MyD88 in DNA Repair and Cancer Cell Resistance to Genotoxic Drugs

To ensure recognition of a broad variety of pathogens, the innate immune system has evolved, through a number of receptors, a strategy to recognize a limited number of conserved pathogen-associated molecular patterns. These receptors include the Toll-like receptors (TLRs), which are transmembrane receptors expressed in a variety of immune, but also epithelial and transformed cells (1). TLRs are connected to the cell signaling machinery via intracellular adaptor molecules.
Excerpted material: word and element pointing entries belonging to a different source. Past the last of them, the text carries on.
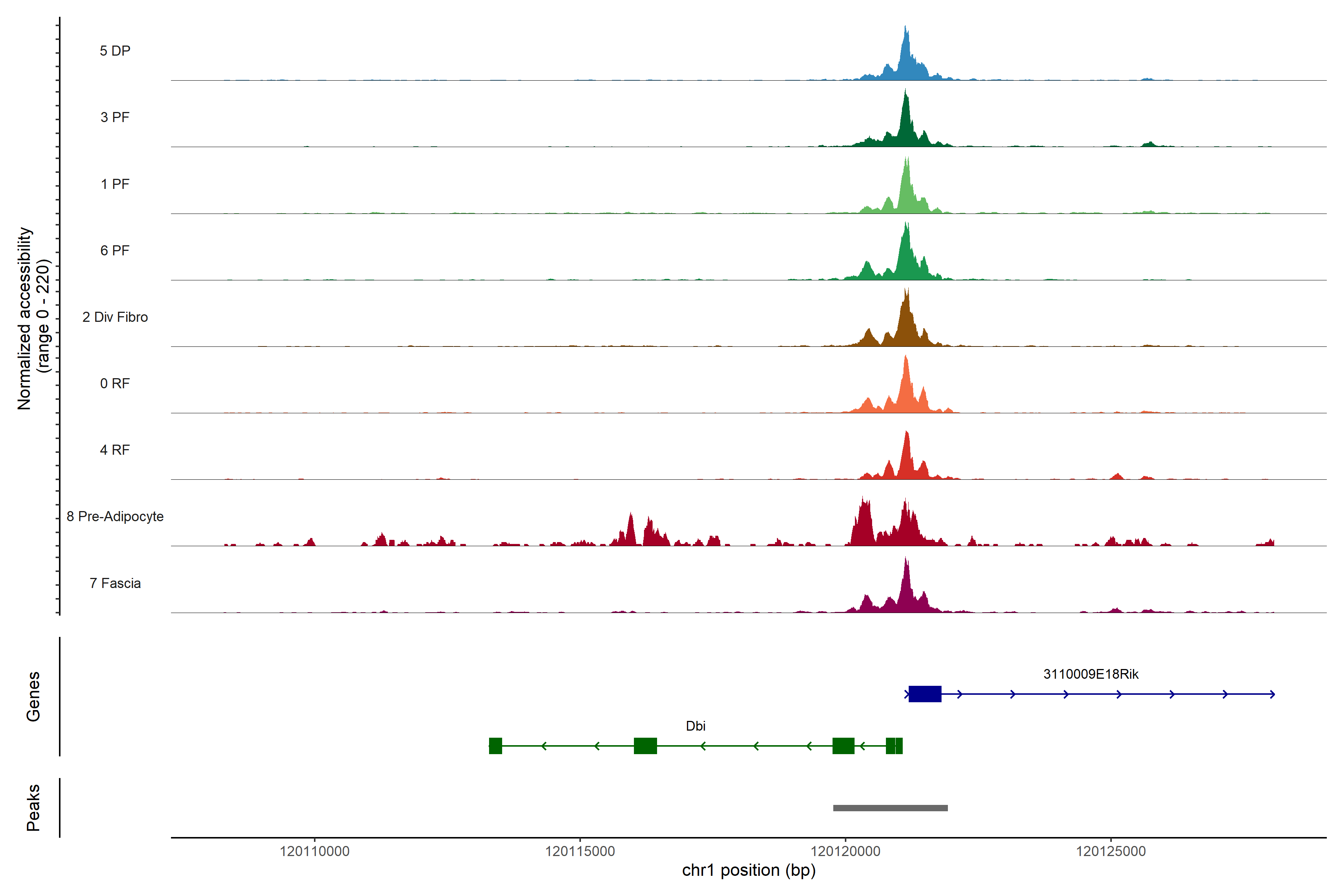Click the 8 Pre-Adipocyte track label

pyautogui.click(x=115, y=516)
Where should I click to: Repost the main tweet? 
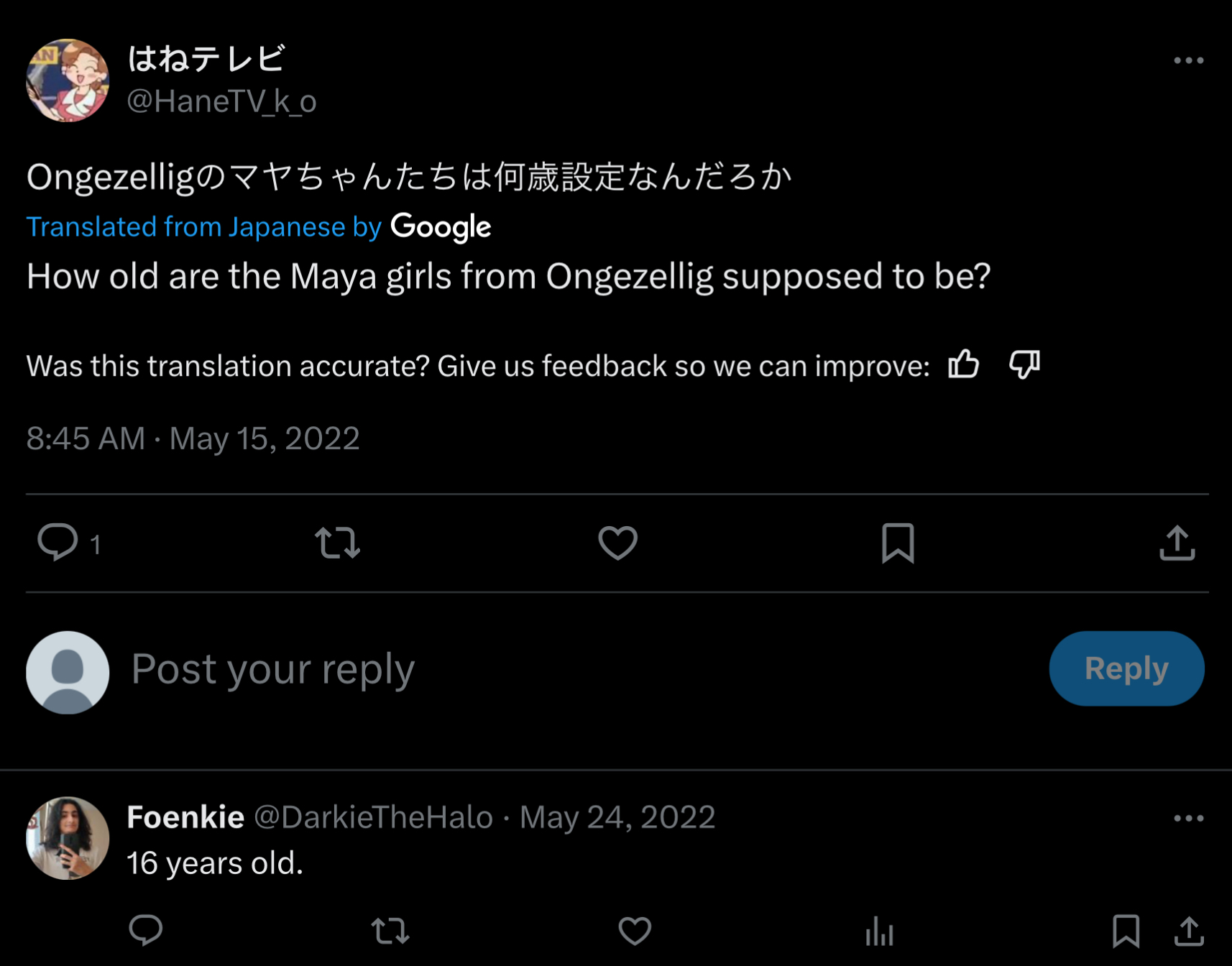tap(337, 543)
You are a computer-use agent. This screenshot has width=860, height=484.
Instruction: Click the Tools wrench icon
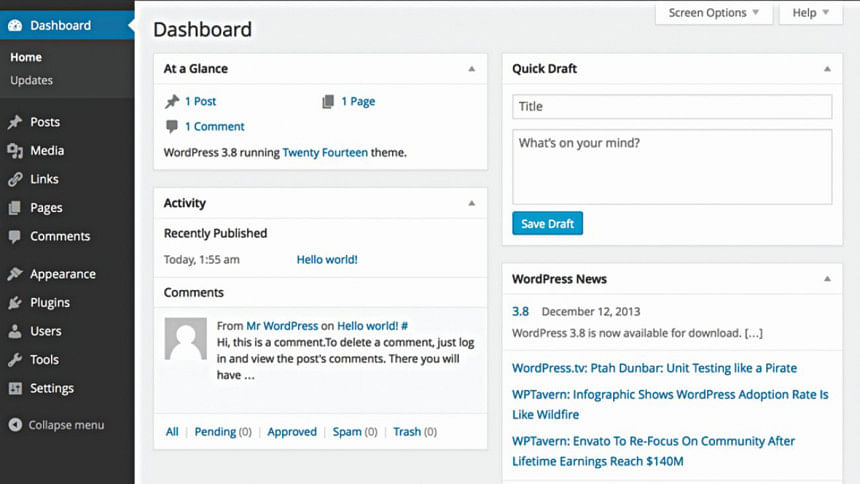(15, 360)
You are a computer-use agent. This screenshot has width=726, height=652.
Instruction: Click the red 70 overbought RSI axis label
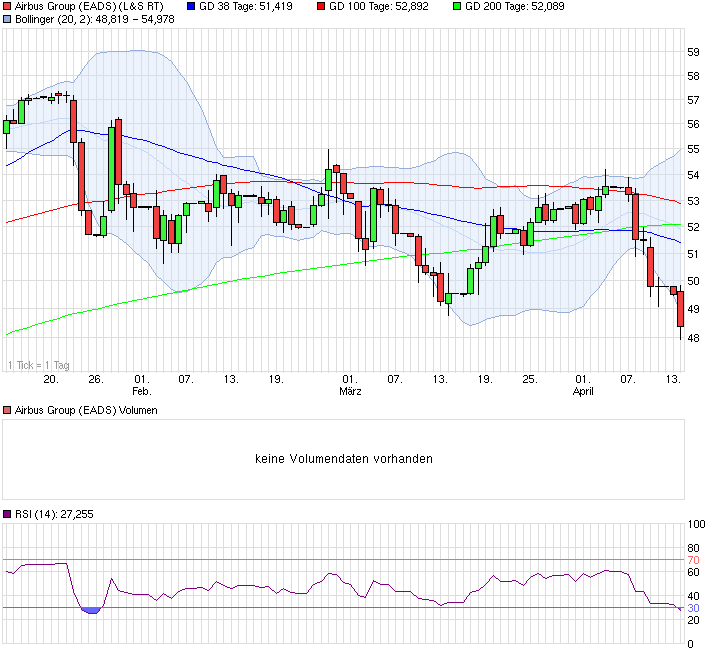click(x=692, y=560)
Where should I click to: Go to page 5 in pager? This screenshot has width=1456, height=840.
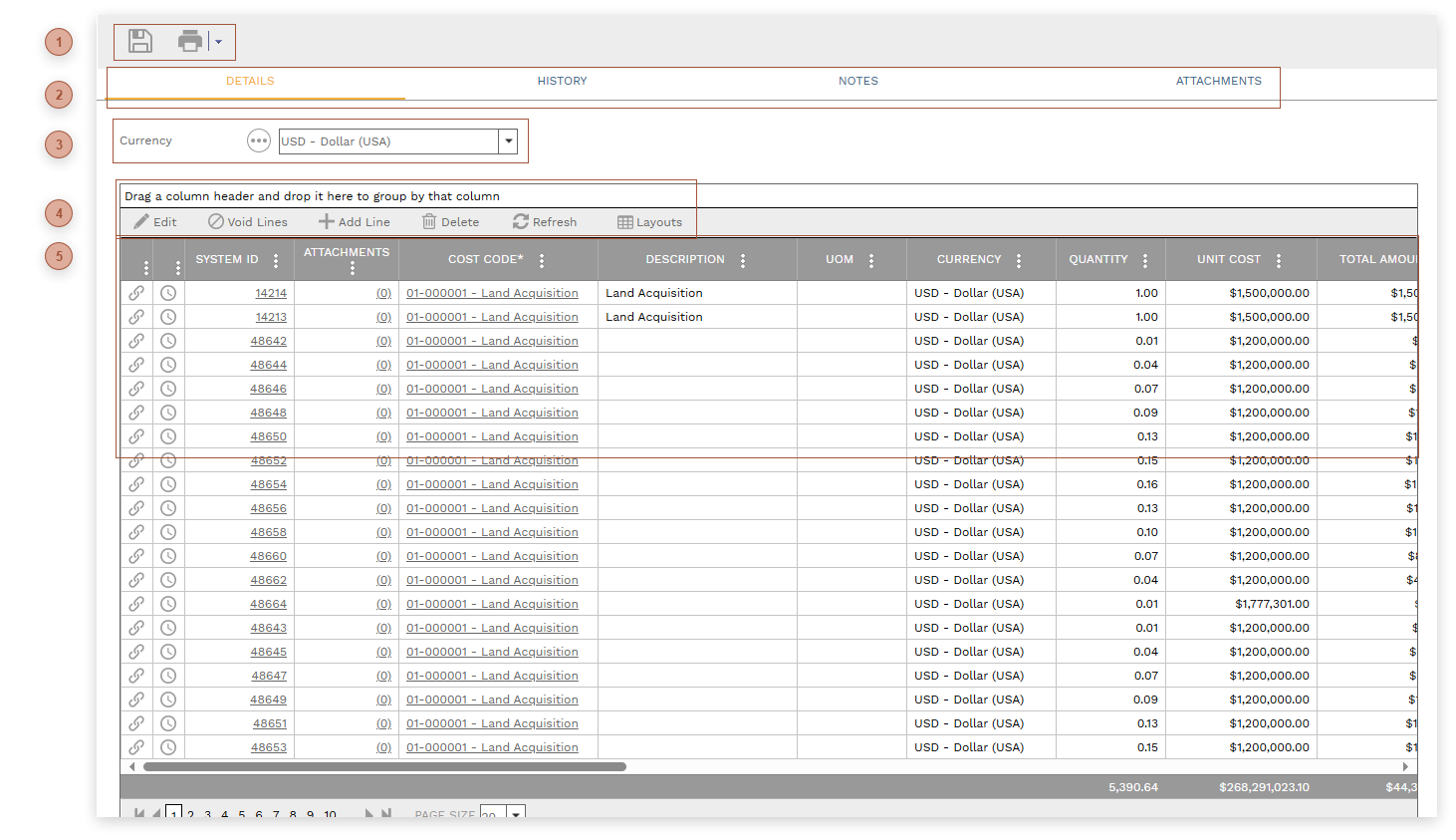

The first such adaptor molecule to be discovered was MyD88, which has an N-terminal death domain (DD), which recruits downstream signaling molecules (2). MyD88 is also an adaptor of the interleukin 1 receptor (IL-1R) family signaling. Activation of the TLR/IL-1R signaling pathway activates the major inflammatory transcription factor NF-kB by allowing its nuclear translocation. Inflammation is recognized as a promoter of carcinogenesis (3). Predictably, MyD88 was shown to play a role in tumorigenesis via TLR and IL-1 proinflammatory mechanisms (4). We have recently shown that MyD88 operates as an adaptor connecting inflammatory signaling pathways with the Ras oncogenic signaling pathway. Specifically, we showed that MyD88 is required for Ras-dependent cell signaling and transformation (5). Here we show in a panel of Ras-dependent colon cancer cell lines that, in addition to its role in tumor initiation, MyD88 plays an important role in the survival of Ras-transformed cells. We demonstrate that MyD88 is required for the expression of the major DNA repair enzyme ERCC1, and therefore for efficient DNA repair, and that knocking down MyD88 sensitizes colon cancer cells to genotoxic agents such as platinum salts in vitro and in vivo. These results indicate a novel and original link between inflammation, DNA repair, and cancer.